[WORK REQUEST] Copy every one of the rows below word for word, leaving out the pictures.

[Collected data]
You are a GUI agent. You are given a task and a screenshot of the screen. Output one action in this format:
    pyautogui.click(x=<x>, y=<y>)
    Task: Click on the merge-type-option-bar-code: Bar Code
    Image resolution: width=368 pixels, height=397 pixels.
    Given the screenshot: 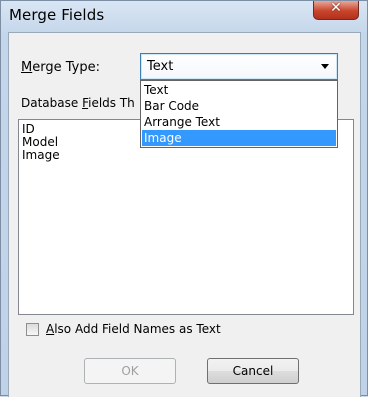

[OUTPUT OF THE EXERCISE]
You are a GUI agent. You are given a task and a screenshot of the screen. Output one action in this format:
    pyautogui.click(x=<x>, y=<y>)
    Task: Click on the merge-type-option-bar-code: Bar Code
    Image resolution: width=368 pixels, height=397 pixels.
    Given the screenshot: 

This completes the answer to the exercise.